Excerpted text:
3. Spending most of Sunday doing lesson plans and marking papers for the coming week. I don’t see myself getting depressed anymore on Sundays, trying to get ready for the week and resenting upwards of 8 hours spent on paperwork and lesson plans.

4. The next “new thing” – everything old is new again….Professional development, for the most part. If I had stayed, I would be taking Essential Elements of Instruction for the third time in my career – doesn’t matter that I can prove I have taken it already, and that I use the information when I plan classes. I am also spared Restorative Practices and Circles……

5. “Teenage drama.” Especially from the girls. Oy, teenage girls and cat fights and gossip. Perhaps not as bad as middle school level, but I have to keep telling myself the frontal lobe is not completely developed…..

6. Sagging pants on the boys. Do you realize just how stupid we think you look? And grabbing your crotch to hold your pants up makes you look even more like an idiot….

7. NCLB – good ole No Child Left Behind, that has managed to remove any joy from learning completely. I can prepare kids to pass tests with the best of them, but that isn’t an education.

Data entries:
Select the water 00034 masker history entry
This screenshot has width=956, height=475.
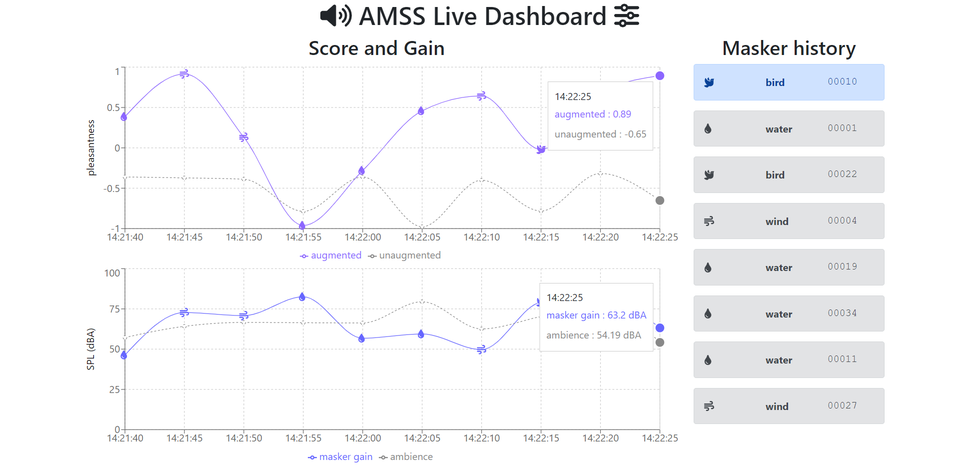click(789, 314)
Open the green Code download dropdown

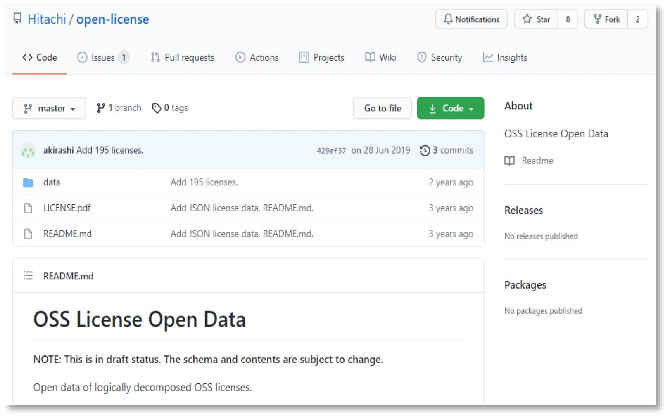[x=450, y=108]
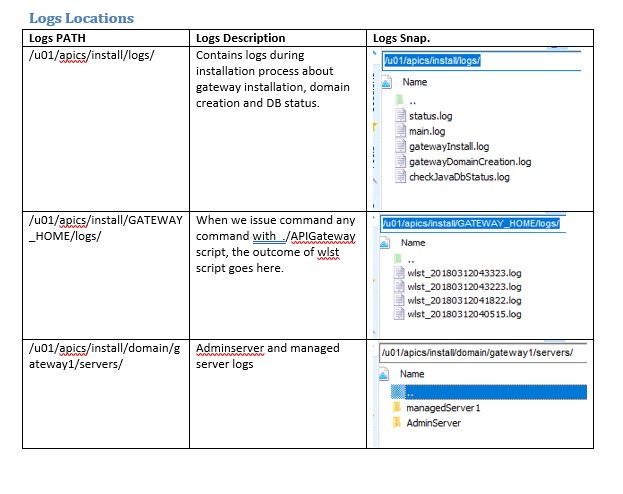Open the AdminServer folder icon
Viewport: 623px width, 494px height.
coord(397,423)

* * *

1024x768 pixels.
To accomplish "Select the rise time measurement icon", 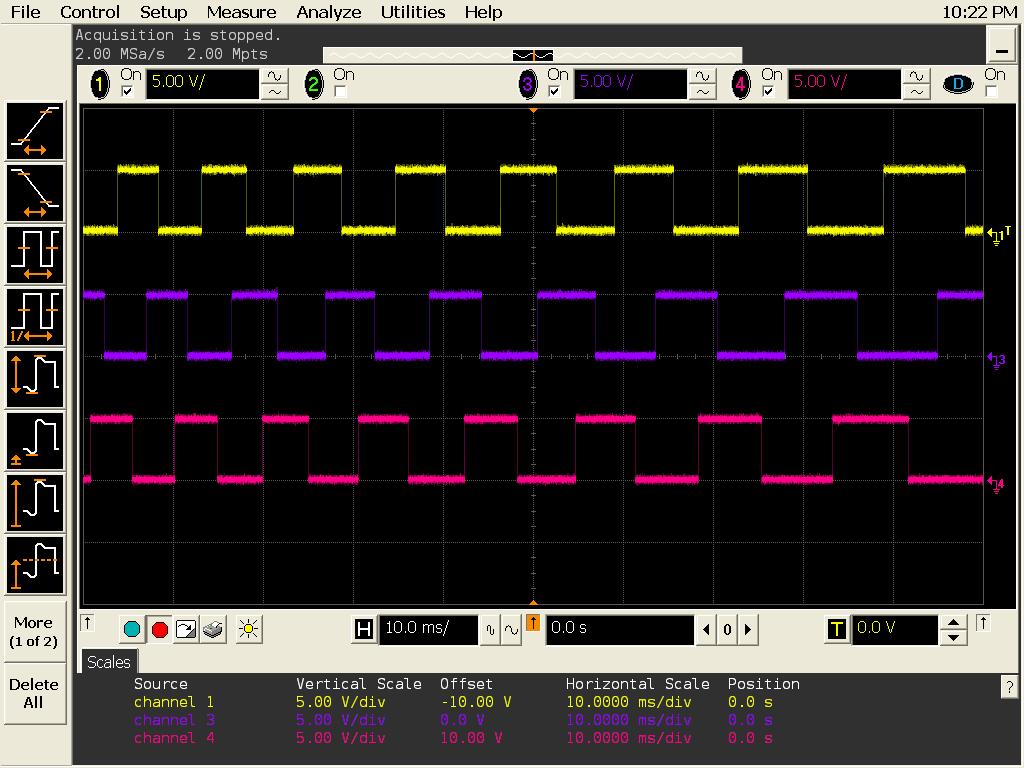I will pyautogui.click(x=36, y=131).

Given exercise:
Carry on the numbered list of teaching frustrations, picking up right after its final sentence. The rows were taken from a different source than the text.

Exercise response:
8. Bathroom on a bell schedule. I gotta tell ya, bathroom breaks with 90 minute classes? No wonder teachers don’t get all the water they need in a day. If we save it till we get home in the late afternoon, then we’re up several times at night.

9. Unresponsive school districts and wacko state legislatures (yes, Arizona, I’m talking about you…). This is the worst time in my career for teacher-bashing. I’m tired of no support, large class sizes, out-of-date technology, especially when we are evaluated on how we use the technology.

10. Whining students. No more “do we have to?”, “that’s too much work,” “I didn’t do it” and ad nauseum.

Ah, retirement!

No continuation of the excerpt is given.